- Status: Inactive/No current event
- Genre: Science fiction/Fantasy
- Venue: Hotel and Convention centre
- Locations: General Toronto Area, Ontario
- Country: Canada
- Inaugurated: 1986
- Attendance: 2000+
- Organized by: TCON Promotional Society
- Filing status: Non-profit
- Website: http://polaris.tcon.ca/

= Polaris (convention) =

Science fiction convention

Polaris (formerly Toronto Trek) was an annual science fiction and fantasy convention held in Toronto, Ontario, Canada and in Richmond Hill, Ontario, Canada.

It began in 1986 as a relaxacon as Toronto Trek Celebration. Two years later, in 1988, Toronto Trek Celebration 2 took place. In 1989 it dropped the word "Celebration" and became simply "Toronto Trek". For its twenty-first convention in 2007, the name was changed to "Polaris". At Polaris 26, held July 5–7, 2012, it was announced Polaris had come to an end and that a new convention would replace Polaris in 2013. The convention went from +5,000 weekend memberships (at one event—it never had that amount ever before or again) and mostly hovered between 1200 and 1700 members. The board felt extreme pressure due to rapid expansion of for profit events, and looked at various options, including running a Doctor Who event for the 50th Anniversary of Doctor Who, called Reversed Polarity. Increased hotel space costs and actor guests wanting larger audiences to make more money from autographs led the Board to realize the convention model as it stood was no longer viable. The not-for profit corporation still exists and could run events at any time. However, COVID-19 has also made the board reconsider running events.
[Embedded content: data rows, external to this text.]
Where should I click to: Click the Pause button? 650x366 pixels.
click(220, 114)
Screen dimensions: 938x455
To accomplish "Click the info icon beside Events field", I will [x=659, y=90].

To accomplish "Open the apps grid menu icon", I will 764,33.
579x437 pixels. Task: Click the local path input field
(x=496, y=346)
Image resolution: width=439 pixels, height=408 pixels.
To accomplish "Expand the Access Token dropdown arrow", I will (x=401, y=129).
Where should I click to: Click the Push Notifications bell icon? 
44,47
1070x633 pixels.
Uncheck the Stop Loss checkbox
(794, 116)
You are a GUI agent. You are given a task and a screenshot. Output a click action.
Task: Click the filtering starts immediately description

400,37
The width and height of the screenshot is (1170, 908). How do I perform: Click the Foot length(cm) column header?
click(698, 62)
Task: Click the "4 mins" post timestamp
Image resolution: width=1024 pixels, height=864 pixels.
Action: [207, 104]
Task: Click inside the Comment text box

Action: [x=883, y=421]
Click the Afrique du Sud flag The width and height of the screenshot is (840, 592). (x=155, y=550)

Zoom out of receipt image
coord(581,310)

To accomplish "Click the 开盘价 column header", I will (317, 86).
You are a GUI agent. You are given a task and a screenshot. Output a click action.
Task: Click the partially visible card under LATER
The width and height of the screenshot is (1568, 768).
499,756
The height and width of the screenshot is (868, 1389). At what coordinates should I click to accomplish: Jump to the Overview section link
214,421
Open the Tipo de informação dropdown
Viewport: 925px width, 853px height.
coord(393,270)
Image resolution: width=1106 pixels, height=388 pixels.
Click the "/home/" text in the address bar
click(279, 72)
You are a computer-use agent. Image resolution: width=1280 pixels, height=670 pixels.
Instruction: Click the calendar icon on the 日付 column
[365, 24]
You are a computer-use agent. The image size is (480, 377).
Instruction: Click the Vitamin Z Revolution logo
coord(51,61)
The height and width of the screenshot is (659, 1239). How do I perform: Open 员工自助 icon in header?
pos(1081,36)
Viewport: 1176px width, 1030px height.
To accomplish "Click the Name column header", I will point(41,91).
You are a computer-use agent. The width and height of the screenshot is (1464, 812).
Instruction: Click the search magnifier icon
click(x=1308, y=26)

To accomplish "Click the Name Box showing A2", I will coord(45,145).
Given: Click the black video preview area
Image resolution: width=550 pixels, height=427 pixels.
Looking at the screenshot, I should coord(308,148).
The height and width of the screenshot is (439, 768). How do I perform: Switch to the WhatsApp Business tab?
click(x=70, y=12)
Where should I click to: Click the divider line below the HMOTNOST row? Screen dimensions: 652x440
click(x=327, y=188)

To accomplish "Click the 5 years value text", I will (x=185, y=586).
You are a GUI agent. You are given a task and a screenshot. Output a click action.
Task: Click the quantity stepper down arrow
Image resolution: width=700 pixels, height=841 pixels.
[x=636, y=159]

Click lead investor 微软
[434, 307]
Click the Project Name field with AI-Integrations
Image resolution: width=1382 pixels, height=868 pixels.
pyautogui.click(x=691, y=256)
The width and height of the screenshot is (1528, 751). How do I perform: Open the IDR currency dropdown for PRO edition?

The convention had a focus on media guests from science fiction, fantasy movies and television series and novel authors such as Star Trek, Babylon 5, Stargate, Doctor Who, Buffy the Vampire Slayer, Jericho, Lost and Battlestar Galactica. Photo opportunities, autographs and Question & Answer sessions feature the media guest, who sometimes come to other programming and after hours events.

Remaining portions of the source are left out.